Das Arbeitsgericht Berlin entwickelt hier die Rechtsprechung zum Urlaubsanspruch weiter. Es bleibt abzuwarten, ob die Entscheidung Bestand haben wird. Anzumerken ist jedoch, dass sie im Einklang mit der Rechtsprechung des Europäischen Gerichtshofs steht. Die Rechtsprechung zum Urlaubsrecht wurde in der jüngsten Vergangenheit häufig überholt. Das Bundesarbeitsgericht war zunächst über einen langen Zeitraum davon ausgegangen, dass, nachdem der Urlaubsanspruch ein höchstpersönliches Recht ist, dass nicht auf andere Personen übertragen werden kann, der Urlaubsabgeltungsanspruch als bloßes „Surrogat“ des Urlaubsanspruchs das Schicksal des Urlaubsanspruchs teilt. Ist dieser untergegangen, konnte die Abgeltung nicht mehr geltend gemacht werden.
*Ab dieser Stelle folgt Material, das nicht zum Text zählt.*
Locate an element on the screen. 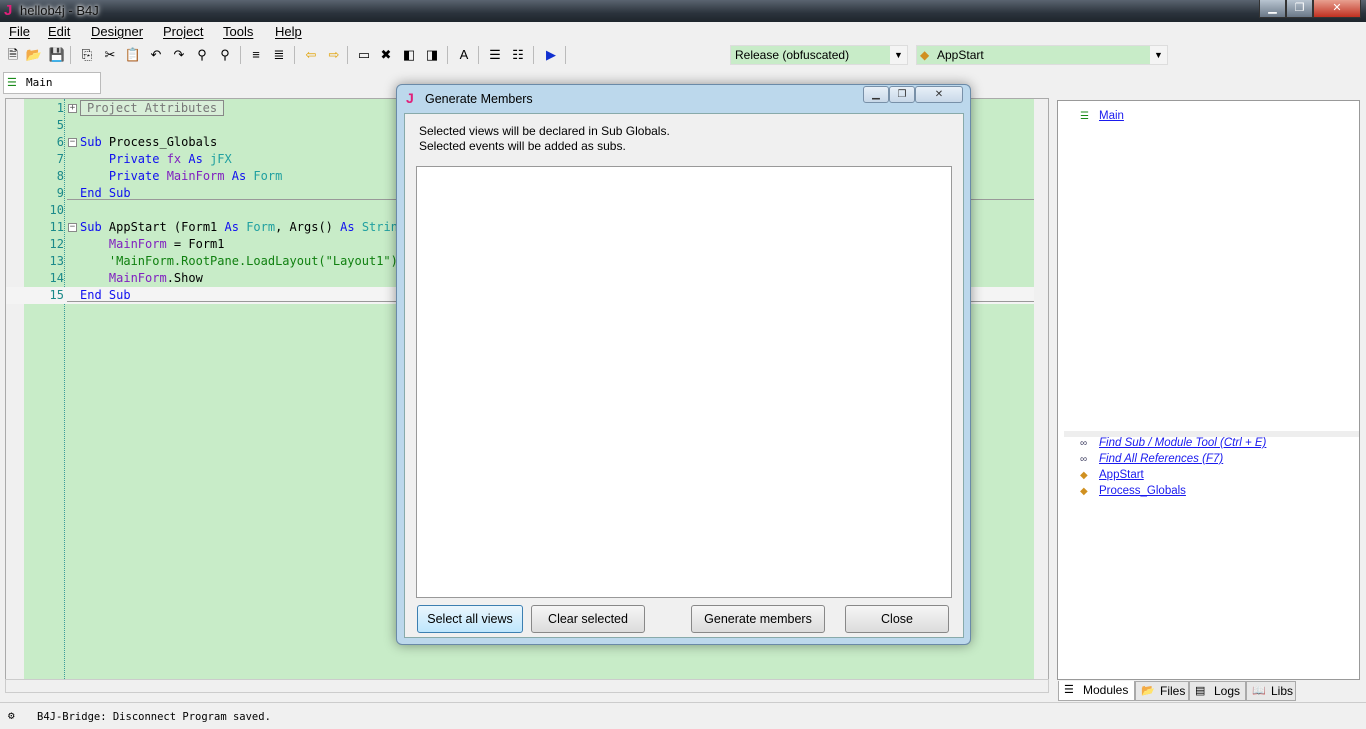 The image size is (1366, 729). find-add-icon: ⚲ is located at coordinates (225, 55).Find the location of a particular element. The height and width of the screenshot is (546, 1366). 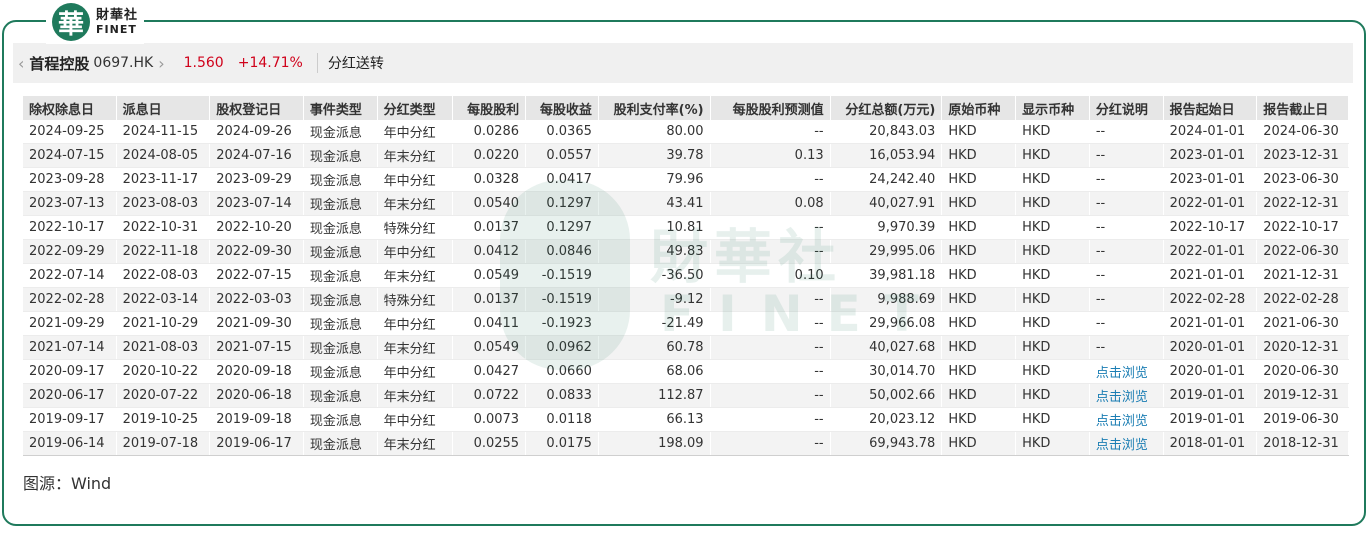

source-caption: 图源：Wind is located at coordinates (68, 484). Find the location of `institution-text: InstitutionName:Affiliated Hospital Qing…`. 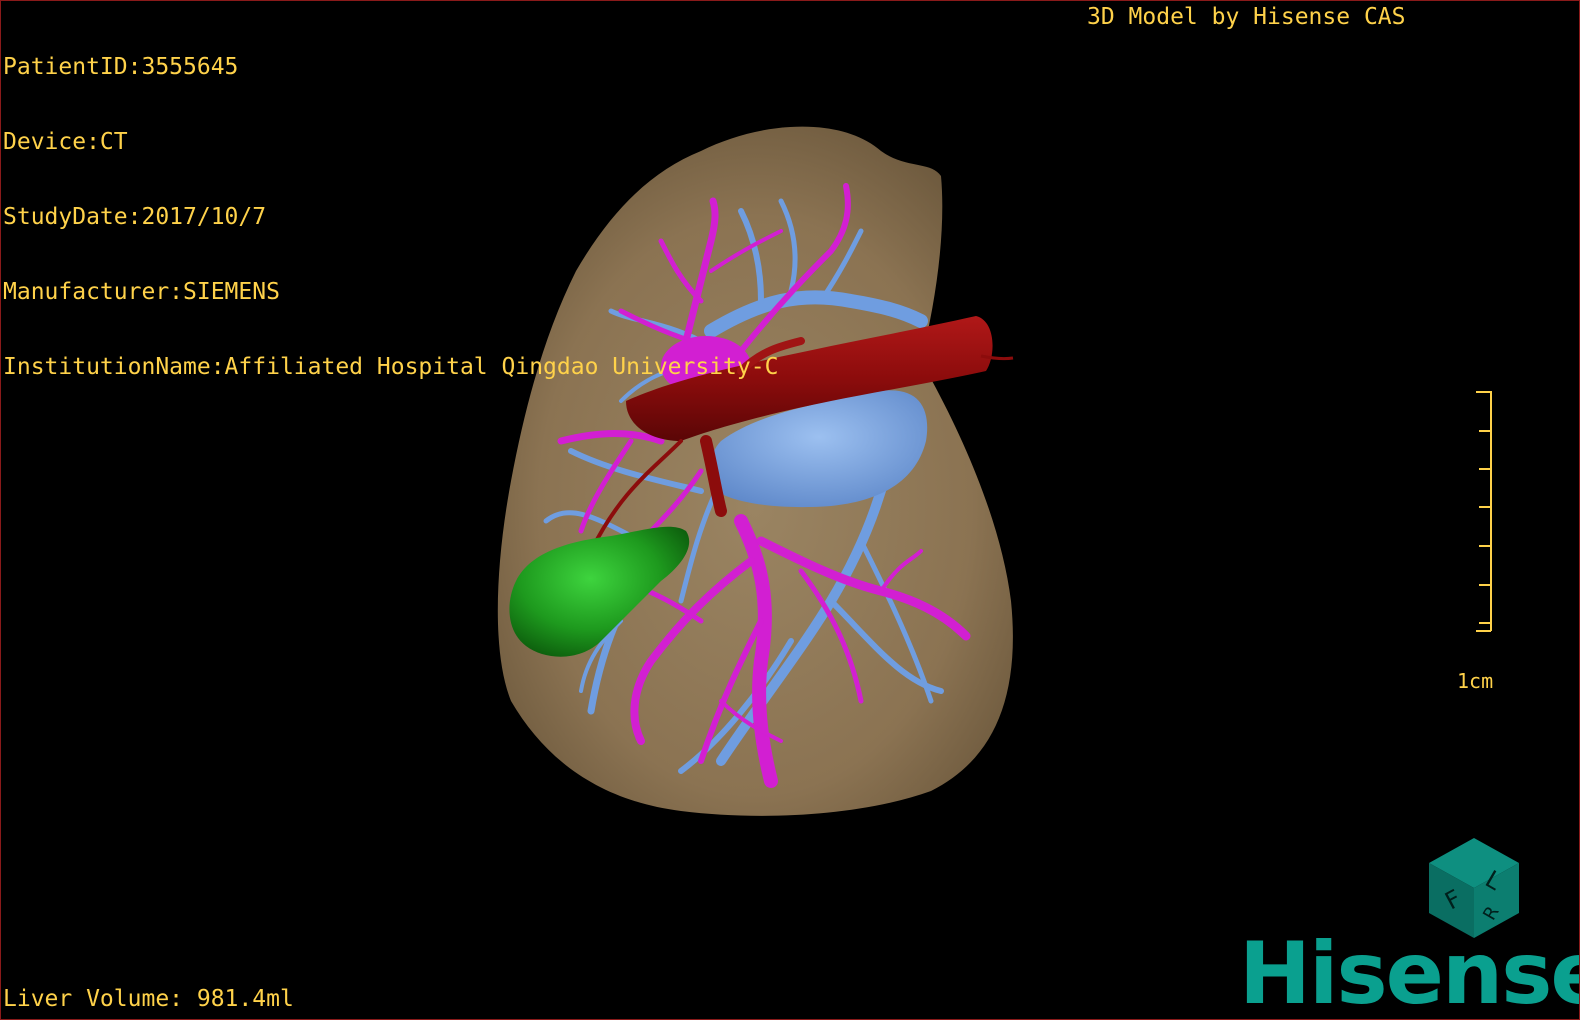

institution-text: InstitutionName:Affiliated Hospital Qing… is located at coordinates (391, 367).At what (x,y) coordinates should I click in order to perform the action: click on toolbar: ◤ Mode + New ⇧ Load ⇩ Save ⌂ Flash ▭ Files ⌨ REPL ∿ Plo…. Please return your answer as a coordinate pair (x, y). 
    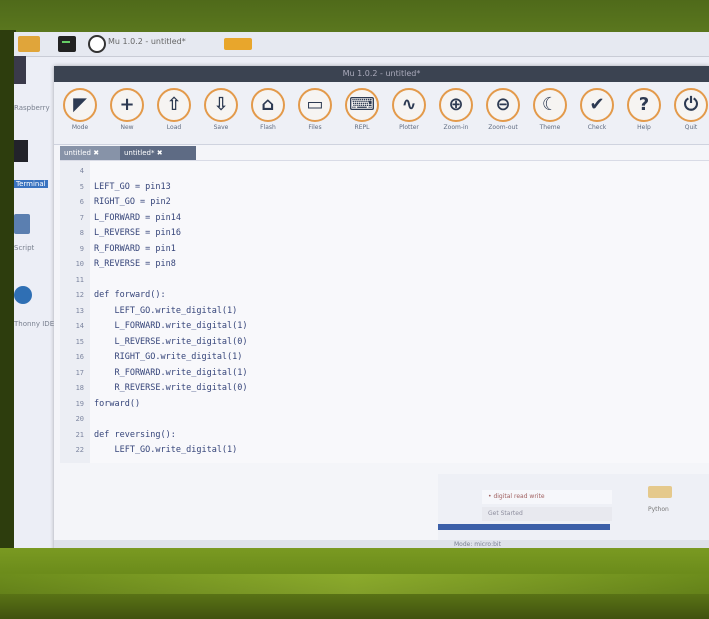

Nur wenn also der Urlaubsanspruch in natura nicht verfallen war, war auch der Abgeltungsanspruch nicht verfallen. Das führte beim langandauernd erkrankten Arbeitnehmer dazu, dass der Urlaubsanspruch mit dem Ende des Urlaubsjahres oder Übertragungszeitraums erlosch. Beim arbeitsfähigen Arbeitnehmer erlosch der Urlaubsanspruch, wenn er bei einem Ausscheiden im Kalenderjahr nicht in diesem geltend gemacht worden war. Das Bundesarbeitsgericht vertritt nun im Einklang mit der Rechtsprechung des Europäischen Gerichtshofs die Auffassung, dass der Urlaubsabgeltungsanspruch eine reine Geldforderung ist. Darüber hinaus ist nun geklärt, dass der Urlaubsabgeltungsanspruch auch nicht dem Grundsatz der Unabdingbarkeit (§ 13 Abs. 1 S. 3 BUrlG) unterliegt. Diese Vorschrift diene zwar dem Schutz des Arbeitnehmers, indem sie sicherstellt, dass er im laufenden Arbeitsverhältnis Anspruch auf den gesetzlichen Mindesturlaub hat und seinen Abgeltungsanspruch sichert. Nach der Beendigung des Arbeitsverhältnisses bedürfe es dieses Schutzes des Arbeitnehmers nicht, denn dieser Anspruch unterscheide sich in rechtlicher Hinsicht nicht von anderen Zahlungsansprüchen des Arbeitnehmers gegen den Arbeitgeber. Deshalb unterliegt er z.B. wie andere Ansprüche aus dem Arbeitsverhältnis einzel- und tarifvertraglichen Ausschlussfristen. Der weitere konsequente Schritt in dieser Entwicklung ist nun, dass sich auch mit dem Tod des Arbeitnehmers dessen Urlaubsanspruch in einen reinen geldwerten Abgeltungsanspruch mit der Folge der Vererbbarkeit umwandelt.